Un cycle climatique complet révélé

Il recherche des sites susceptibles de couvrir les plus longues périodes de temps possible. Ainsi est identifié le Dôme C. Dans les années 1970, il fore jusqu’à 900 mètres, soit l’équivalent de 40 000 années de chutes de neige superposées. Déjà, il y distingue les traces de la dernière période glaciaire, qui s’est terminée 20 000 ans plus tôt, et celles de la période chaude que nous connaissons aujourd’hui. Dix ans plus tard, sur la base de Vostok, Claude Lorius analyse des carottes de glace extraites sur 2 000 mètres de profondeur, correspondant à 160 000 ans d’histoire : un cycle climatique complet ! C’est là qu’il montre que l’évolution du climat est reliée au taux de gaz à effet de serre dans l’atmosphère et que ce taux s’élève inexorablement depuis le début de notre ère industrielle !

30 ans de forages, 800 000 ans de témoignages

D’autres forages suivront.

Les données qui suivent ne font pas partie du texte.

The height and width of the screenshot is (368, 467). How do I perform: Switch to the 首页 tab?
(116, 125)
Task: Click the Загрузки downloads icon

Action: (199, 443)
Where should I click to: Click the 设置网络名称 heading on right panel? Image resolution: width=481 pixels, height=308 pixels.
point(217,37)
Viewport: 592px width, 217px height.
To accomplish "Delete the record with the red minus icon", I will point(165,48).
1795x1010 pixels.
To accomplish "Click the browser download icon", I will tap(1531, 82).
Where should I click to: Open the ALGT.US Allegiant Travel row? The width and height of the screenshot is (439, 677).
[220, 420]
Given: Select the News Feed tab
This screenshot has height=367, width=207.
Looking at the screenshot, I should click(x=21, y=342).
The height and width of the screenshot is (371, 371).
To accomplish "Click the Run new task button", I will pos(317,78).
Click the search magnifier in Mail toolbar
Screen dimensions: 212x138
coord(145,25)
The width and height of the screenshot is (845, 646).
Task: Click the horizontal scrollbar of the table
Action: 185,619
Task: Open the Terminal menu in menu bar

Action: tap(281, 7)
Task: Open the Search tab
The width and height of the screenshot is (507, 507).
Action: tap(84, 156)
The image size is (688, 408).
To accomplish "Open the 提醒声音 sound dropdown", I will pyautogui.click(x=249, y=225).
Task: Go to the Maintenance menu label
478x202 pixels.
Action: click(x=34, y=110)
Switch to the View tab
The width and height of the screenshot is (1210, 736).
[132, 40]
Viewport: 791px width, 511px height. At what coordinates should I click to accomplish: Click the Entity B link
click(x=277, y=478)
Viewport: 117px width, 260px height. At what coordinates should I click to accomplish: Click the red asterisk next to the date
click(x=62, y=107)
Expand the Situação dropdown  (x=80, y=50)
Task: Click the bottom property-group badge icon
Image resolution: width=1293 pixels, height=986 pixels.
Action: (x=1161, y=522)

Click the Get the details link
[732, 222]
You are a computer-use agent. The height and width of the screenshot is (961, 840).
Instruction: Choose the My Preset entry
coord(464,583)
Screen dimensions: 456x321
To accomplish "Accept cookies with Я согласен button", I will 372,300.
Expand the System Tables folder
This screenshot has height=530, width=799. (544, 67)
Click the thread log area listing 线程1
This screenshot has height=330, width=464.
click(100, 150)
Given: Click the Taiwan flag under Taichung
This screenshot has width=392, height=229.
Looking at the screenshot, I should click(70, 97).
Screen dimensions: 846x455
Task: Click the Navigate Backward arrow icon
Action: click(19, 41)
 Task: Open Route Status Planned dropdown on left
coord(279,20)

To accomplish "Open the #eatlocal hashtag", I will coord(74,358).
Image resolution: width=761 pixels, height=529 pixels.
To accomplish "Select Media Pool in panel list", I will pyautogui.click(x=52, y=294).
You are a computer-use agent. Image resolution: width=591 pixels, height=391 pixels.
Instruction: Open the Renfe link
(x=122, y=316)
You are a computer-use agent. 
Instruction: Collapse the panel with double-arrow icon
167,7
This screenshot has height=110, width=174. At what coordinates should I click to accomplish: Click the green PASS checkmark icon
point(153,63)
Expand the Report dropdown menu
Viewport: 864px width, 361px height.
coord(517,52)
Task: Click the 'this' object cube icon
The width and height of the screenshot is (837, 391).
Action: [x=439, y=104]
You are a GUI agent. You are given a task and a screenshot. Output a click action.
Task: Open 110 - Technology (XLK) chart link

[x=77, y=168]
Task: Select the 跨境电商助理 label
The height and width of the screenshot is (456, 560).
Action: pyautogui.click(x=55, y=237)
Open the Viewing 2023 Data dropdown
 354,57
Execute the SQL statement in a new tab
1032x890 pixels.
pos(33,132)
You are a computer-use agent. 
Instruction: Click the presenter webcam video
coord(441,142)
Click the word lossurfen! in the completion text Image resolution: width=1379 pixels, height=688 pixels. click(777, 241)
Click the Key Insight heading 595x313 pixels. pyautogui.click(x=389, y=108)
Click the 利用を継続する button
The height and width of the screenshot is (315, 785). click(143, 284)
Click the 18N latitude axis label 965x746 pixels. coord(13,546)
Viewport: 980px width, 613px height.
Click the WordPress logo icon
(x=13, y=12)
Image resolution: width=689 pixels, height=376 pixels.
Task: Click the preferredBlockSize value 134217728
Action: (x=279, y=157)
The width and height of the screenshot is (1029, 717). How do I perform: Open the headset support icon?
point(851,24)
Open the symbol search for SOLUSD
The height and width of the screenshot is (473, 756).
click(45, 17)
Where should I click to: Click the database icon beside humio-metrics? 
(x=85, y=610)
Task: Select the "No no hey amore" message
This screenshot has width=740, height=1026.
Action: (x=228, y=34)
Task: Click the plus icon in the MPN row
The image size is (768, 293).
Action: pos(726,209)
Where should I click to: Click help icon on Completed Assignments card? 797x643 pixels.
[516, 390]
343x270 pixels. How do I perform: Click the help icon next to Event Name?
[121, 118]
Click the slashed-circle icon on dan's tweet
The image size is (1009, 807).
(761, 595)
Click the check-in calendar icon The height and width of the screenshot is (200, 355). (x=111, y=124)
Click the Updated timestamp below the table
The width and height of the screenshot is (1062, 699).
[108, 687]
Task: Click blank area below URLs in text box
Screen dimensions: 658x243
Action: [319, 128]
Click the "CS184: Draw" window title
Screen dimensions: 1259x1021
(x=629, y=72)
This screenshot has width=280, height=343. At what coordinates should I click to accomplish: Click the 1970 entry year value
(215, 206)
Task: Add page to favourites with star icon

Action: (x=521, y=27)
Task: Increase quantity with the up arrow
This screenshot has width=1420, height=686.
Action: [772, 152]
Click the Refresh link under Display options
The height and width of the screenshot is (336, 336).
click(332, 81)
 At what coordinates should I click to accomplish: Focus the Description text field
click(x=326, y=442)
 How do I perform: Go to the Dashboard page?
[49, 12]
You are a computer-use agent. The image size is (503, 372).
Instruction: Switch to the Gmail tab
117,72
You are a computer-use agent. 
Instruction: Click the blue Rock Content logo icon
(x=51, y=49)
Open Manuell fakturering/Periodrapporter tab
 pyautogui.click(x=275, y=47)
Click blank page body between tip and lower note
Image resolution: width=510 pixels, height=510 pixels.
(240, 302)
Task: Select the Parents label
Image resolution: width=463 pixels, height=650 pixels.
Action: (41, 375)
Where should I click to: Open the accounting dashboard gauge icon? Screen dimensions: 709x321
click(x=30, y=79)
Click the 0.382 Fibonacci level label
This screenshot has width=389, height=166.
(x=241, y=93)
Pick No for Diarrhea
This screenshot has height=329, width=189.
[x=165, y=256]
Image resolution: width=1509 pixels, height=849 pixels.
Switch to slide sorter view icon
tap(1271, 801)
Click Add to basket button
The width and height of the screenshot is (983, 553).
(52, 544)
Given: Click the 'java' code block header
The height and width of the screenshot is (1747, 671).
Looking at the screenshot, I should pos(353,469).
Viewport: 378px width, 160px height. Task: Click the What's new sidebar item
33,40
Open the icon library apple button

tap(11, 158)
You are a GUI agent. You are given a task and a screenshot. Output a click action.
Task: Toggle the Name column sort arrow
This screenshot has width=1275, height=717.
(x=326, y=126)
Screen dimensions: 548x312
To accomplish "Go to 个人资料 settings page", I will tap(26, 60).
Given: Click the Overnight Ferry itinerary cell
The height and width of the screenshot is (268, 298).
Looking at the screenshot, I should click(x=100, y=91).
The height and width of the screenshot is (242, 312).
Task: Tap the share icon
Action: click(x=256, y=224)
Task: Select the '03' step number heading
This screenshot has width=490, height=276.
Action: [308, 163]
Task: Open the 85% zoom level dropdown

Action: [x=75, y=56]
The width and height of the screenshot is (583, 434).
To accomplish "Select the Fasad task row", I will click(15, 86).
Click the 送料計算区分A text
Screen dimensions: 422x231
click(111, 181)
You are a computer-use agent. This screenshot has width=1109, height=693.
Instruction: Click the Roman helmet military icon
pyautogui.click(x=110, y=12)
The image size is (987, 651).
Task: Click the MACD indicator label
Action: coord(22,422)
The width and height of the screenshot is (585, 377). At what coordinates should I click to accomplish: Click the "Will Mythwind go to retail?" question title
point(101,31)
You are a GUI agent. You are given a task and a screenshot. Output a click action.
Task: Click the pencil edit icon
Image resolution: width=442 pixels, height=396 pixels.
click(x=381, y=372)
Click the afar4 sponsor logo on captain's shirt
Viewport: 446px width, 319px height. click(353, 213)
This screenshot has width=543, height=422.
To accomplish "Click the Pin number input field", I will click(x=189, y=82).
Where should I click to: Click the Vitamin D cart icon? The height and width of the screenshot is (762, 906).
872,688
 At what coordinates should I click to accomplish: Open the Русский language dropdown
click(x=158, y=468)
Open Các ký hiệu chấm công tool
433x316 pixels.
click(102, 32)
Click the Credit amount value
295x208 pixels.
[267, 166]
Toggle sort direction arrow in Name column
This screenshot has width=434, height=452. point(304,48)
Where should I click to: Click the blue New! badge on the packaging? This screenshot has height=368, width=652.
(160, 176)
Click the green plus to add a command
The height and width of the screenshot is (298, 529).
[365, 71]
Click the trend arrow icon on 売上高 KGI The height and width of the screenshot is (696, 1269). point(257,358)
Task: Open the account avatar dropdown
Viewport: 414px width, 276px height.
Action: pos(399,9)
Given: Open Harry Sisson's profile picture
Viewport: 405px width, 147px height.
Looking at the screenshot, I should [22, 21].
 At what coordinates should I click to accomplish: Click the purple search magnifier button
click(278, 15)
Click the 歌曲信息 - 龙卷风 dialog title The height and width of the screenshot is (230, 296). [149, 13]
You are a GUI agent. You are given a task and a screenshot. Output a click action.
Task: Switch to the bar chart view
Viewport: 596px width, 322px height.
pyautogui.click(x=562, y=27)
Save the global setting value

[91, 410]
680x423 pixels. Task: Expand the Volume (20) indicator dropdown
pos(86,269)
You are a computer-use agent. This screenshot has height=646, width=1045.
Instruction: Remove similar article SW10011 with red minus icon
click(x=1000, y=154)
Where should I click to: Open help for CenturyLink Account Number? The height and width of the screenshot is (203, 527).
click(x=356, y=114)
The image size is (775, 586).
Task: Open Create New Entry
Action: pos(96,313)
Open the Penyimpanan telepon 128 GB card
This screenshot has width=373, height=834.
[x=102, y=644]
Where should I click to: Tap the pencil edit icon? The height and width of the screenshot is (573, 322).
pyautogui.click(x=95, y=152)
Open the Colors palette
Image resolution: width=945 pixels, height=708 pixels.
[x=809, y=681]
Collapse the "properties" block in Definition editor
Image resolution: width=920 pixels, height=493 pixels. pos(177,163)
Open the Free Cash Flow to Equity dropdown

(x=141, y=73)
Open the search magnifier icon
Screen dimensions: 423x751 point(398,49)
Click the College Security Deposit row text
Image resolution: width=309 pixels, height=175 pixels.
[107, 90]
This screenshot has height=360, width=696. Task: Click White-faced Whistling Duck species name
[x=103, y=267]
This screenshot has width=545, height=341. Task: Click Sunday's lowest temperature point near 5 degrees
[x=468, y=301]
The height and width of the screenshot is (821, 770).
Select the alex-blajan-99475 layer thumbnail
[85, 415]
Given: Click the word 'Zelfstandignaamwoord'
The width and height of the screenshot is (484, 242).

A partir de 1991, toujours à Vostok, des nouveaux carottages révèlent 420 000 années de variations climatiques et montrent qu’au cours des âges, la température a évolué de 5°C, entraînant l’élévation du niveau des mers de 120 mètres ! En 1994, retour à Dôme C, où démarre le projet EPICA (European Project for Ice Coring  in Antarctica). Jamais on n’était remonté aussi loin dans le temps, atteignant 800 000 années d’archives glaciaires. Le forage réalisé en 2004 montre que l’atmosphère terrestre n’a jamais connu des teneurs en gaz à effet de serre aussi élevées.

Une partie de cette carotte de glace a été conservée, dans des conditions optimales, à -50°C sur Dôme C, pour réaliser de nouvelles mesures. Claude Lorius est ainsi assuré que sa mission se poursuit : « Quand j’ai découvert qu’en analysant les glaces de l’Antarctique l’on pouvait reconstruire le climat de la Terre et la composition de l’atmosphère à partir des bulles d’air qu’elles contiennent, je n’imaginais pas alors la rapide et inéluctable disparition des glaciers qui se passe sous nos yeux. Je remercie l’équipe de Grenoble de prendre la responsabilité de créer ce sanctuaire de carottes de glace pour les générations futures, avant qu’il ne soit trop tard. »

L’histoire n’est pas finie, puisque l’équipe européenne est en train d’installer un nouveau site, un peu plus au sud. Le forage EPICA+ devrait livrer d’autres témoignages précieux pour – espérons-le – tenter d’enrayer le changement climatique.